Solved: Re: Help! concatenation of qvds by day into one - Page 2 - Qlik Community

ioannagr · ‎2021-05-26

Hello guys!

I have made qvds by day like qvd_01.01.2000 to qvd_24.05.2021 so as to handle a big table.

Now I want to concatenate them into one.

I tried

LOAD *

FROM [$(vPathQVD)qvd_*.qvd]
(qvd);

Yet it returns 0 rows.

(Qlik stored them in folders in a very weird way in the path, like first it did the days then the months, then the year

for example, qvd_01 -> qvd_01.01, qvd_01.02, etc (first day of all months ) -> qvd_01.01.2000, qvd_01.01.2001, qvd_01.01.2002 etc ,

qvd_02 -> qvd_02.01, qvd_02.02, etc (second day of all months ) -> qvd_01.01.2000, qvd_01.01.2001, qvd_01.01.2002 etc)

Help please?

marcus_sommer · ‎2021-05-27

I never handle files and folders in the way of DD.MM.YYYY or using folders for daily/monthly data else creating YYYYMM-files in folders which run over all data or at least several years - often is only reason to divide folders a different data-structure within the files to avoid extra logics to check them and react differently in any way - just to keep my logics as simple as possible. IMO all other ways to structure the data within the file-system has more disadvantages as benefits. But if you now have such structure and you could handle it there is no need to change it - it was just a suggestion.

To loop over multiple folder you may add the following to the call-statement:

for each vFolder in 'folderpath1', folderpath2', 'folderpath3'
Call ScanFolder('$(vFolder)') ;
next

I don't know if it's directly worked with lib-connection - by using the legacy mode it should be in each case.

- Marcus

ioannagr · ‎2021-05-27

@marcus_sommer i though of creating month & year wise qvds, but the hardware available could only do daily ones.

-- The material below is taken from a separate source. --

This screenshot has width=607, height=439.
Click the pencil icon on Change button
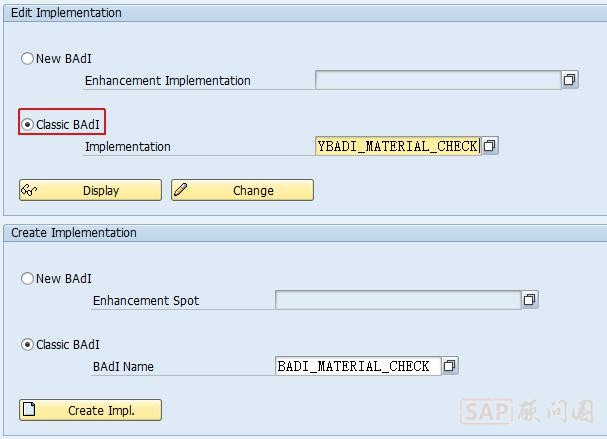click(181, 190)
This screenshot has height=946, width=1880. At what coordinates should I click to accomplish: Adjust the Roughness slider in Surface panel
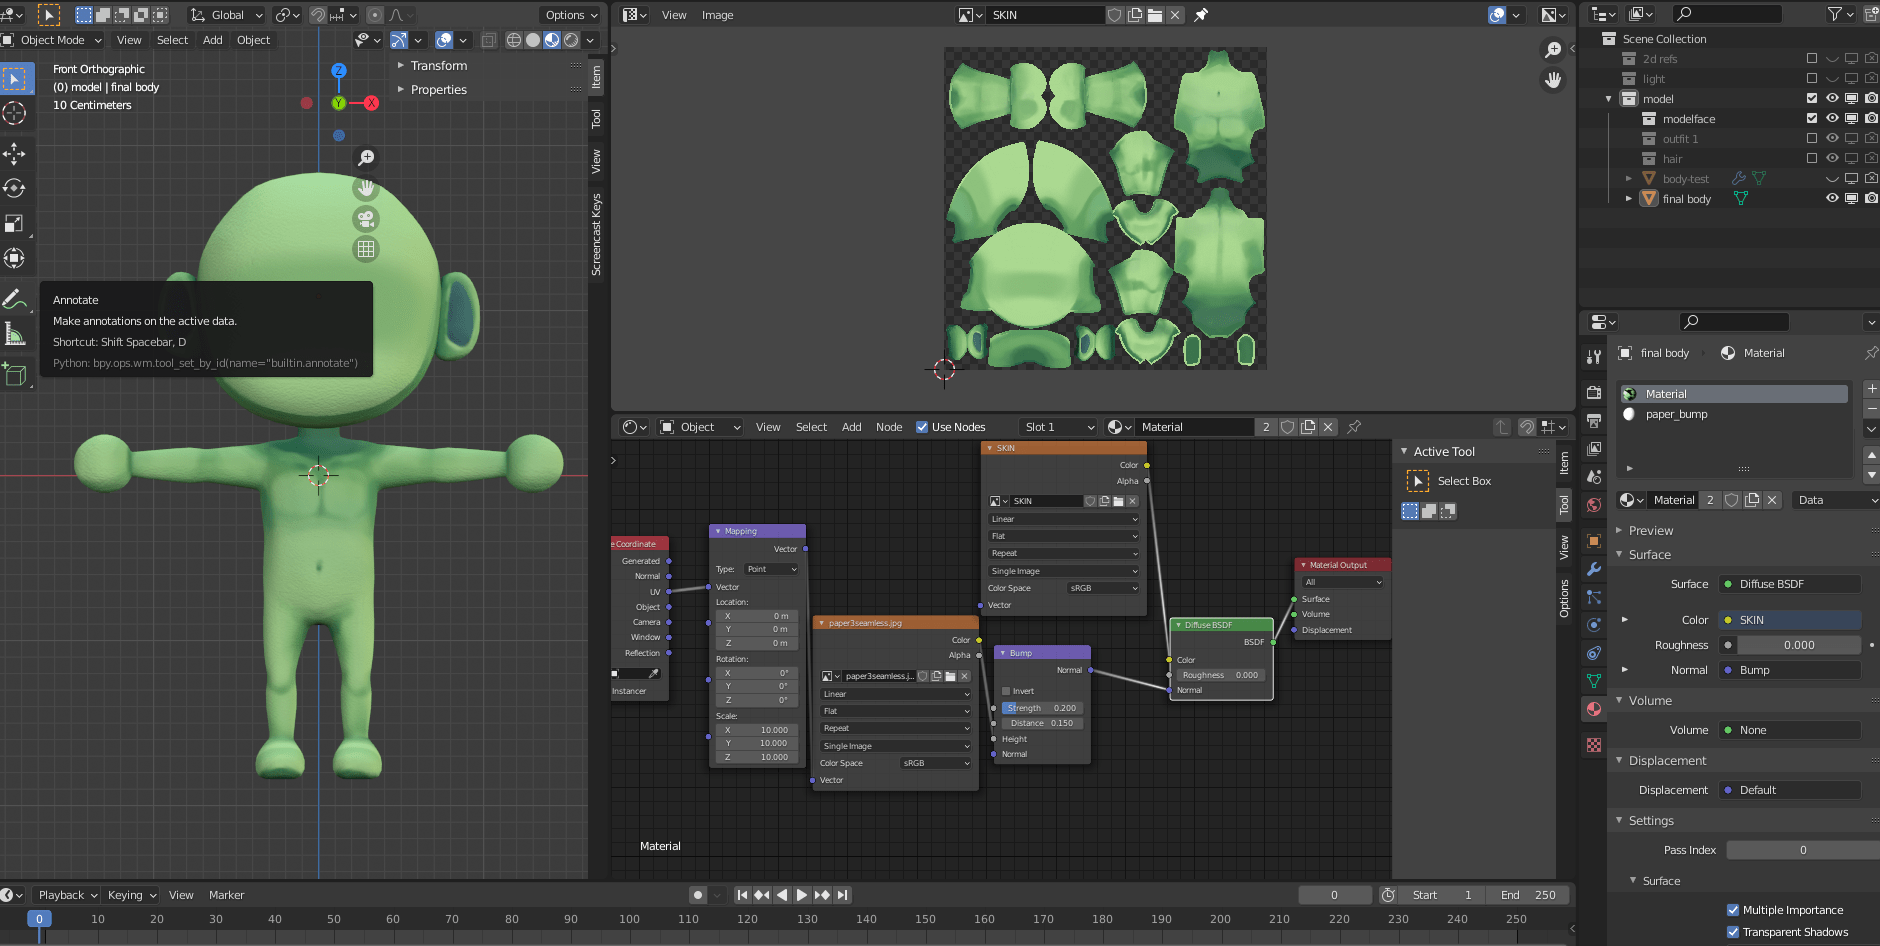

But should you ever need daily ones, how would you store them in order not to have this chaos of subfolders?

(never knew qlik would do such a complex storing when i didnt ask for it ! I was waiting for a surely long list of qvds by date that i would easily call by qvd_* wildcard )

marcus_sommer · ‎2021-05-27

I don't think that Qlik has a complex storing else it's quite simple. If you got your mentioned structure it is probably caused from the kind of variables which you have created to load + filter + store all the data.

I'm not absolutely sure how I would handle daily data but I would tend to store them all within a single folder - why distributing them on a daily/monthly/yearly level? A direct file-access is rather seldom and with an appropriate name-pattern the sorting/filtering within the file-manager is quite easy. Reading the folder-content with functions like filelist() is very fast so that it could be neglected.

Beside this if the hardware was to weak to create YYYYMM.qvd's it will be probably become also difficult to add all of the daily files into a big one. Maybe you re-view your origin creating process again if not any unsuitable logics did prevent a better performance.

- Marcus

ioannagr · ‎2021-05-27

@marcus_sommer Hereby is my code for these qvds by day that followed to this weird storing:

NoConcatenate
TempDate:
load Distinct date(floor(Mydate),'DD/MM/YYYY') as Date;

SQL SELECT Mydate
FROM Table1;

LET NumRows=NoOfRows('TempDate');
trace $(NumRows);
For n=1 To $(NumRows)

let vDate = Peek('Date',$(n)-1,'TempDate');
trace $(vDate);
TempSize:
NoConcatenate

LOAD
id,
size,
date(floor(Mydate),'DD/MM/YYYY') as DateOfInterest;

SQL select
tab1.`id`,tab1.`Mydate`,
tab2.`fk`, tab2.`size`
from

Table1 tab1

inner join
Table2 tab2
on tab1.`id`=tab2.`fk`
where date_format(tab1.`Mydate`,"%d/%m/%Y")='$(vDate)';

TotalSize:
LOAD
id,
sum(size) as Total
resident TempSize
group by id;

store TotalSize into [$(vPathQVD)/TotalSize_$(vDate).qvd];
DROP TABLE TempSize;
DROP TABLE TotalSize;

next n;
drop table TempDate;

Can't see how this storing in the path happened... Can you see something due to experience that i don't?

marcus_sommer · ‎2021-05-27

All the files should go into one folder because the path-variable $(vPathQVD) isn't touched within the loading/storing-loop. To use a different name-pattern for the files you could just created another variable $(vDate2) to store the files.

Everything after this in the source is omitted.